Top of Source information

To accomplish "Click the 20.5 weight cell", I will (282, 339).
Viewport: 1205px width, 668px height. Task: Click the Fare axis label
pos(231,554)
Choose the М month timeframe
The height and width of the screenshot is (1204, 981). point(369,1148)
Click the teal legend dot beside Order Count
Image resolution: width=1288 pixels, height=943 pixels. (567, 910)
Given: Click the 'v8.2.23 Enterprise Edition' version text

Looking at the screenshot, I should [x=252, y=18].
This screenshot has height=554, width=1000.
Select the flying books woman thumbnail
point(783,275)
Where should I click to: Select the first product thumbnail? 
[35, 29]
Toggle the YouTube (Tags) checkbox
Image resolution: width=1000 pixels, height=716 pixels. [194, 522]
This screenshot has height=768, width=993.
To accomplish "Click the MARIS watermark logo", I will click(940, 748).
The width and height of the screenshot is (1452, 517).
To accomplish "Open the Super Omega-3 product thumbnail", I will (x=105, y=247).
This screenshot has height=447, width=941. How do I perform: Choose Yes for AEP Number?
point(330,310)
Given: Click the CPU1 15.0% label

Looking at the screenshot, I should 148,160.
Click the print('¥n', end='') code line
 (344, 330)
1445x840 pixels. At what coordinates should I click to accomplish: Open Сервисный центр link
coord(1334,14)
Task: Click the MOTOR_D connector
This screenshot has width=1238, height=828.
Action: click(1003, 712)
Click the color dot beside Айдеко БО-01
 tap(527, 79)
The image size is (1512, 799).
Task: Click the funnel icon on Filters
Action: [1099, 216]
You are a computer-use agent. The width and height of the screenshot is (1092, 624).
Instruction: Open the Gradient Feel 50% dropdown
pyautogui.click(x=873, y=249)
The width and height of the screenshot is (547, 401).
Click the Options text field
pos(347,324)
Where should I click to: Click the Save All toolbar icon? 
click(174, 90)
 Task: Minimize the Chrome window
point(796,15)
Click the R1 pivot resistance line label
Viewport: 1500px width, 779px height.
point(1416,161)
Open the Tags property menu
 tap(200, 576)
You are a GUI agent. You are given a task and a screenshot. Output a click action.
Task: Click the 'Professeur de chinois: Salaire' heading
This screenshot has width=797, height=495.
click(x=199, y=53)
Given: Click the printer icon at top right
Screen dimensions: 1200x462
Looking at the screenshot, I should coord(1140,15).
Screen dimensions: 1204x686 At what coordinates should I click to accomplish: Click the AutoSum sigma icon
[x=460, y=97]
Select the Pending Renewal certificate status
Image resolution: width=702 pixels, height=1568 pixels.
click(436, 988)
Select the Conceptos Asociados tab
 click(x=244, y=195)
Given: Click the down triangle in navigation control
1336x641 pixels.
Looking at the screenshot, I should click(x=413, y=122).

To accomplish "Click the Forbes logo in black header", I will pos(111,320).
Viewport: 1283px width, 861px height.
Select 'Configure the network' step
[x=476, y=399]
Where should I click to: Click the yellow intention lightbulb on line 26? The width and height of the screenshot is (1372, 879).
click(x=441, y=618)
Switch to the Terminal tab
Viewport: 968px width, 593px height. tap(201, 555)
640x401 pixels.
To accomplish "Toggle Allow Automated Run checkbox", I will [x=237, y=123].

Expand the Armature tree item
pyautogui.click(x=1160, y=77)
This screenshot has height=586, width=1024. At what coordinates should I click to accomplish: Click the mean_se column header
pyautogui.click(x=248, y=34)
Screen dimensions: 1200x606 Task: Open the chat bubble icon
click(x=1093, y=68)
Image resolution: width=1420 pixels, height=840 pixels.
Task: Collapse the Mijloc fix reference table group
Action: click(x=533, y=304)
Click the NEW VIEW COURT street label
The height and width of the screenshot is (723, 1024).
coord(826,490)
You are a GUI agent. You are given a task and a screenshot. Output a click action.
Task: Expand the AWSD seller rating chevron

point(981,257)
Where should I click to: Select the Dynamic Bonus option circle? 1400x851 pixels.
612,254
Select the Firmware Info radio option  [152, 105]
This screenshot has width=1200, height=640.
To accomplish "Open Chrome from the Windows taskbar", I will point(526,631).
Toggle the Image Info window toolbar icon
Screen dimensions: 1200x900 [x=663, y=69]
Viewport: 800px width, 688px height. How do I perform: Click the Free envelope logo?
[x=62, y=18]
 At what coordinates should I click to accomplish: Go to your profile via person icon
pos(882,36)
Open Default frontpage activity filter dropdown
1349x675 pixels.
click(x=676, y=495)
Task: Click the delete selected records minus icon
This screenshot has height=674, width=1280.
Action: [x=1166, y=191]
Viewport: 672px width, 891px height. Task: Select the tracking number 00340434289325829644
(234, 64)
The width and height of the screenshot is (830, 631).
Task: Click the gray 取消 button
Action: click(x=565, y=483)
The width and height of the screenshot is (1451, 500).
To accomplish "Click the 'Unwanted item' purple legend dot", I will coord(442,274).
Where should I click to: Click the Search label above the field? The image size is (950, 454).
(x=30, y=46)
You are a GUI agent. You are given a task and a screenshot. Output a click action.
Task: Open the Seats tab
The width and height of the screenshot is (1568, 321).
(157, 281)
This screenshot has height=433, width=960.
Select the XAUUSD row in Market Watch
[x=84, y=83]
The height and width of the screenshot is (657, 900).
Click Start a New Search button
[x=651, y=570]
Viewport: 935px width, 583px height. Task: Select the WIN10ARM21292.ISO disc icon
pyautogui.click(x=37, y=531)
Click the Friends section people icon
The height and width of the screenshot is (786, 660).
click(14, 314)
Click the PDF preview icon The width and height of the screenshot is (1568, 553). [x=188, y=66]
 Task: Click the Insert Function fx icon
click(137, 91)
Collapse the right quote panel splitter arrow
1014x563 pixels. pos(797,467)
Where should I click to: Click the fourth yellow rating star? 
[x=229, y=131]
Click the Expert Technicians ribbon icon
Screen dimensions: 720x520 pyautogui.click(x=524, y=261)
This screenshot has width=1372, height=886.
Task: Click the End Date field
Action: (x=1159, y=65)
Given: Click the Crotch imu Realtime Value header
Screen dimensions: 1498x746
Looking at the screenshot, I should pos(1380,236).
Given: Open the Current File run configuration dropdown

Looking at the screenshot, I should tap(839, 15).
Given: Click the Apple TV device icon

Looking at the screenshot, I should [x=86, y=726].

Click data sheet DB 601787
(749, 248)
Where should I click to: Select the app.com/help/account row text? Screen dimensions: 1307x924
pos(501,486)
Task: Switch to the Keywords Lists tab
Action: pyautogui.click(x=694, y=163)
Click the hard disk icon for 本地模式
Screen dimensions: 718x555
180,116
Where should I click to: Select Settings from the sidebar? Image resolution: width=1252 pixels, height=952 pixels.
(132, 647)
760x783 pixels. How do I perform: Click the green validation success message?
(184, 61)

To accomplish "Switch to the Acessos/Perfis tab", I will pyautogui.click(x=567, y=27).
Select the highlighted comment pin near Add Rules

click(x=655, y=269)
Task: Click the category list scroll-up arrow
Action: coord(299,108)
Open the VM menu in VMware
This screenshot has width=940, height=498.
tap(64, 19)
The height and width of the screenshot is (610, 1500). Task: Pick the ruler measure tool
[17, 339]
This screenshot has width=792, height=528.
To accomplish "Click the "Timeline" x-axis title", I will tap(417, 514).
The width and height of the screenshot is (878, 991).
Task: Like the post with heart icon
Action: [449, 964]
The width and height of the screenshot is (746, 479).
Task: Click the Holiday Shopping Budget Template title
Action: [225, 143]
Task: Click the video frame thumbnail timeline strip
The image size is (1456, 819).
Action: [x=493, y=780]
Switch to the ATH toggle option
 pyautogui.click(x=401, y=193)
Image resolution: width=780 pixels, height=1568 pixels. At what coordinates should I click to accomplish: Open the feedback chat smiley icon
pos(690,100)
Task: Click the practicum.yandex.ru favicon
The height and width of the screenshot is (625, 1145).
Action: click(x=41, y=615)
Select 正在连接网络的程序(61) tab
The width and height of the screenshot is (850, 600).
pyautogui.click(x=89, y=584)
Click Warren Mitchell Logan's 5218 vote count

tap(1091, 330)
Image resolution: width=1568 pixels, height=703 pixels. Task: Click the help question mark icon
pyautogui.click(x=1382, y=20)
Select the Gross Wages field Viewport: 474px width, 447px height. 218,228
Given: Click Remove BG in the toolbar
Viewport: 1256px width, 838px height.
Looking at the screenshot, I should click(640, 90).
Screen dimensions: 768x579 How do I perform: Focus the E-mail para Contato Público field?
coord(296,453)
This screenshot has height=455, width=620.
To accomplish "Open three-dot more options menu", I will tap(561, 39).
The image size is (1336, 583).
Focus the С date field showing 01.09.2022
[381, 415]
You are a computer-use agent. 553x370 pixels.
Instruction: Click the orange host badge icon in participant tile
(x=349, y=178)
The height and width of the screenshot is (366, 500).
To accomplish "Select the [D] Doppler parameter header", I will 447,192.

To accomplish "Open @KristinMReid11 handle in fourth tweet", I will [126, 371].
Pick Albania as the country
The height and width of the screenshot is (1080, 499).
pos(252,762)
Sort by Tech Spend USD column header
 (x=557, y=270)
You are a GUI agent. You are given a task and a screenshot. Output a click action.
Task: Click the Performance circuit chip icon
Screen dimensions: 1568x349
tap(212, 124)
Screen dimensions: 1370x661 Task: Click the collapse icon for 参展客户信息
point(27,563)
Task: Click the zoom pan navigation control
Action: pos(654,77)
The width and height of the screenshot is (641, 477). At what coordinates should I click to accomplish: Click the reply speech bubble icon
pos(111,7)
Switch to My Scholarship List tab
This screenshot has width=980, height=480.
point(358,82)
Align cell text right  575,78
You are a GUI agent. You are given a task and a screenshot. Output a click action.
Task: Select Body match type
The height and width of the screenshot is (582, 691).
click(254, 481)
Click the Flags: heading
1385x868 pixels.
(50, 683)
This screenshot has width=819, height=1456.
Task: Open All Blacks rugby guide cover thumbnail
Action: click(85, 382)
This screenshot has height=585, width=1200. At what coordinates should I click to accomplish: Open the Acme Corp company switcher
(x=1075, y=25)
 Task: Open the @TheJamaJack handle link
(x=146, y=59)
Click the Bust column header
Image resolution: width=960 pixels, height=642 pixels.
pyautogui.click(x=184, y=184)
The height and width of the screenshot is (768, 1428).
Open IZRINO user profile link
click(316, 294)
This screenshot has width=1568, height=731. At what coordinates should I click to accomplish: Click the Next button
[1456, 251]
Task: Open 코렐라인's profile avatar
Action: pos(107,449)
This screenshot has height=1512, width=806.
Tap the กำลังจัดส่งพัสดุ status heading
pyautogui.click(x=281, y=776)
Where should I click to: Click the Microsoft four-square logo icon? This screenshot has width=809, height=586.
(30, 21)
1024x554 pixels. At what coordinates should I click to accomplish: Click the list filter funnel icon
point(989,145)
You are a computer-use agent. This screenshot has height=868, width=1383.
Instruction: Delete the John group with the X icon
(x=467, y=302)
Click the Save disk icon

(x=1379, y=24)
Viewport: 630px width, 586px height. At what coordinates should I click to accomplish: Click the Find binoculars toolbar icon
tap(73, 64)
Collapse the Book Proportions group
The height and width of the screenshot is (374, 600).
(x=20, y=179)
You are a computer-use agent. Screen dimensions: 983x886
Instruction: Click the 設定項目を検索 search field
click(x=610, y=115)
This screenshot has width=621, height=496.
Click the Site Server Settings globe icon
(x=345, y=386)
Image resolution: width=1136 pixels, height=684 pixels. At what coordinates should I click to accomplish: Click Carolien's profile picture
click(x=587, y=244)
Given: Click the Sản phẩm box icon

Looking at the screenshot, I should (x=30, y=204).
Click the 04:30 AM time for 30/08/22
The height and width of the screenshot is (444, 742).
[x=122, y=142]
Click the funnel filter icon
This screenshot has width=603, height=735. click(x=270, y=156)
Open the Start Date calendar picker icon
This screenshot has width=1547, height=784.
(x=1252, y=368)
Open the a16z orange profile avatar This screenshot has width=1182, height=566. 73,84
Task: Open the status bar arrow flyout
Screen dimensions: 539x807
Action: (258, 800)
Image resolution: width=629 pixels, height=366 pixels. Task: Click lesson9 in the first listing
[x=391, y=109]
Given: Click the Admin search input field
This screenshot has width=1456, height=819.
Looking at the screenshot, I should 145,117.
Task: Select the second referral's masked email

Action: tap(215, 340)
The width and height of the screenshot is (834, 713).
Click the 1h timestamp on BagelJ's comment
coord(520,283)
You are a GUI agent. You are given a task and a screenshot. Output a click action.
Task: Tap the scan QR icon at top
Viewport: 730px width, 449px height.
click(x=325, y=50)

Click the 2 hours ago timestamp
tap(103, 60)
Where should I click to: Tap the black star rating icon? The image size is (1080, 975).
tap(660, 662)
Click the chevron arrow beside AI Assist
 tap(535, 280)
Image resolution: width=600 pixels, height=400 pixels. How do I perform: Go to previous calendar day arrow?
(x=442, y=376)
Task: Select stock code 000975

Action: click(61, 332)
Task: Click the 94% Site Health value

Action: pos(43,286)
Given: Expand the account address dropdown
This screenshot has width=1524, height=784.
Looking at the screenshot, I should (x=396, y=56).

Bottom of Source information

▶ Your instructions: What this exercise asks for is every line of the data above with the word "cell".

▶ Result of the exercise:
To accomplish "Click the 20.5 weight cell", I will (282, 339).
Align cell text right  575,78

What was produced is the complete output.